AI-powered behavioural profiling¶
Creating AI-powered behavioural profiling based on social media information involves extracting user data, processing it with machine learning models, and profiling user behaviour. The following example assumes working with text data (e.g., posts or tweets), and uses sentiment analysis and clustering to create behavioural profiles based on social media posts. This is a simplified example to demonstrate the concept.
In a real-world scenario, access to APIs (such as Twitter API, Facebook Graph API, or Instagram API) is needed to collect data from users’ social media profiles. For this demo a mock dataset of social media posts and some basic AI techniques are used to analyse sentiment and cluster behaviour.
import pandas as pd
from textblob import TextBlob
from sklearn.feature_extraction.text import TfidfVectorizer
from sklearn.cluster import KMeans
import nltk
# Sample social media posts
data = {
'username': ['user1', 'user2', 'user3', 'user1', 'user2', 'user3'],
'post': [
'I love hiking in the mountains!',
'So tired of the endless work. When is this going to end?',
'Exploring new places is always exciting.',
'Feeling so down today, everything is going wrong.',
'Had a great weekend with friends. Life is good!',
'I hate when people are rude. It ruins my day.'
]
}
# Create a DataFrame
df = pd.DataFrame(data)
# 1. Sentiment Analysis using TextBlob
def get_sentiment(text):
blob = TextBlob(text)
# Polarity is a value between -1 (negative) to 1 (positive)
return blob.sentiment.polarity
df['sentiment'] = df['post'].apply(get_sentiment)

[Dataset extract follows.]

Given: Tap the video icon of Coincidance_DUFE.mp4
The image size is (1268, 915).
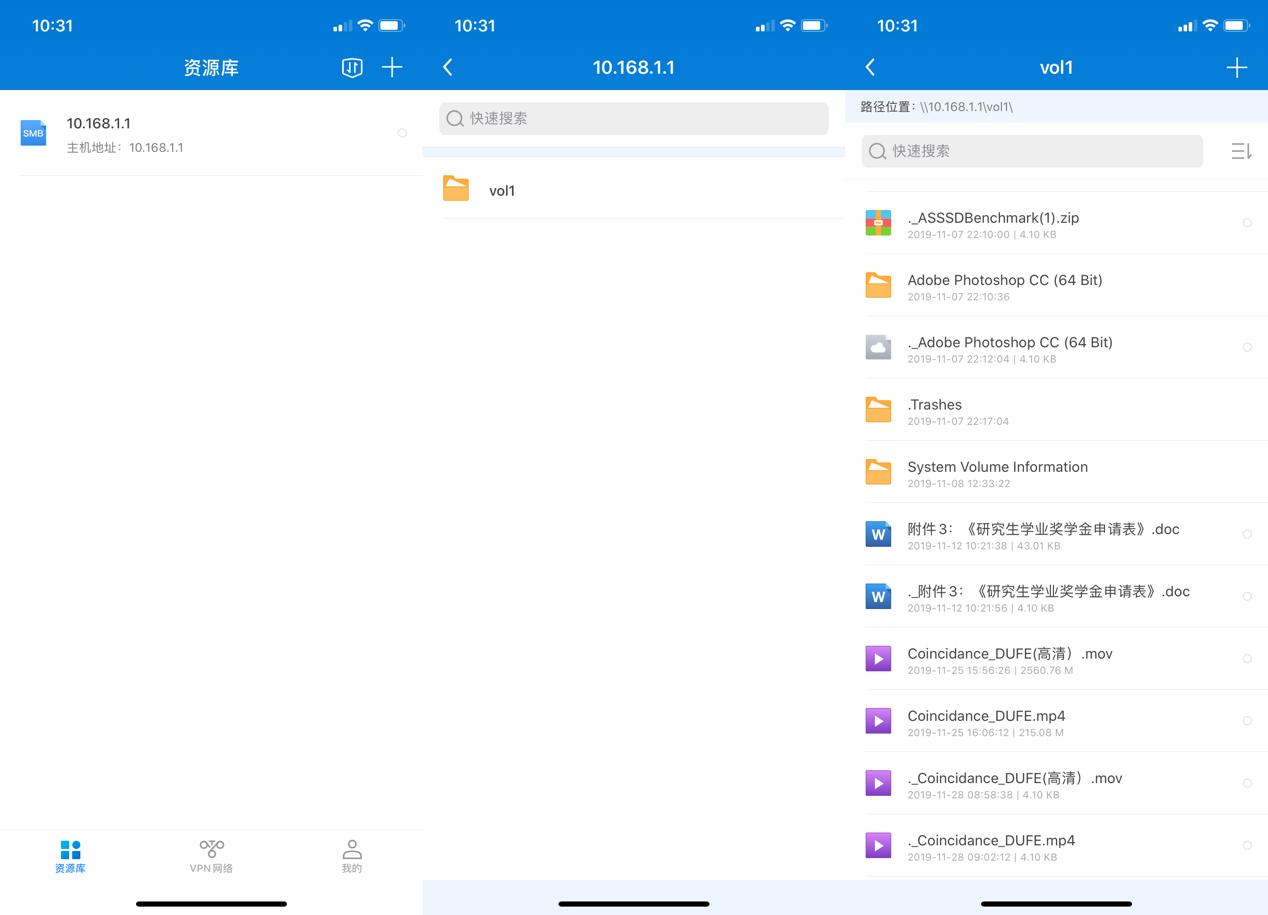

# 2. Behaviour Profiling using KMeans Clustering based on TF-IDF vectors
vectorizer = TfidfVectorizer(stop_words='english')
X = vectorizer.fit_transform(df['post'])
# Apply KMeans clustering (3 clusters for simplicity)
kmeans = KMeans(n_clusters=3, random_state=0).fit(X)
# Add cluster labels to DataFrame
df['cluster'] = kmeans.labels_
# 3. Analysing Profiles
# You can group posts by cluster and check out the sentiment distribution for each group
profile = df.groupby('cluster').agg(
num_posts=('post', 'count'),
avg_sentiment=('sentiment', 'mean')
).reset_index()
print("User Profiles (Based on Clusters):")
print(profile)
# 4. Display Sentiment and Post Details
print("\nPost Details with Sentiment and Cluster:")
print(df[['username', 'post', 'sentiment', 'cluster']])
Explanation¶
Sentiment analysis:
The TextBlob
library is used to compute the sentiment of each post. Sentiment polarity is a float value where -1
represents negative sentiment, 0
represents neutral, and 1
represents positive sentiment. This helps understand
the emotional tone of the user’s posts.
Behaviour profiling (Clustering):
The TfidfVectorizer
is used to convert the text data into numerical vectors (term frequency-inverse document
frequency). This vectorises the posts and removes stop words (commonly used words like “the”, “is”, “and”).
KMeans
clustering is applied to group the posts into clusters based on the content. Each cluster represents a
behavioural profile, e.g., positive, negative, or neutral themes.
User profile creation:
After applying KMeans
, each post is associated with a cluster and the average sentiment for each cluster is
calculated. This gives a basic profile of different types of behaviour, such as “positive”, “neutral”, or “negative”
users.
Output¶
User Profiles (Based on Clusters):
cluster num_posts avg_sentiment
0 0 2 0.675000
1 1 2 -0.425000
2 2 2 -0.150000
Post Details with Sentiment and Cluster:
username post sentiment cluster
0 user1 I love hiking in the mountains! 0.500000 0
1 user2 So tired of the endless work. When is this going to end? -0.500000 1
2 user3 Exploring new places is always exciting. 0.500000 0
3 user1 Feeling so down today, everything is going wrong. -0.600000 1
4 user2 Had a great weekend with friends. Life is good! 0.600000 0
5 user3 I hate when people are rude. It ruins my day. -0.500000 1
Profiling results¶
Cluster 0 has positive sentiments (e.g., love for hiking, excitement about exploring new places).
Cluster 1 has negative sentiments (e.g., frustration with work, feeling down).
Cluster 2 could represent a neutral profile (although in this case, it has fewer posts and thus is harder to analyse).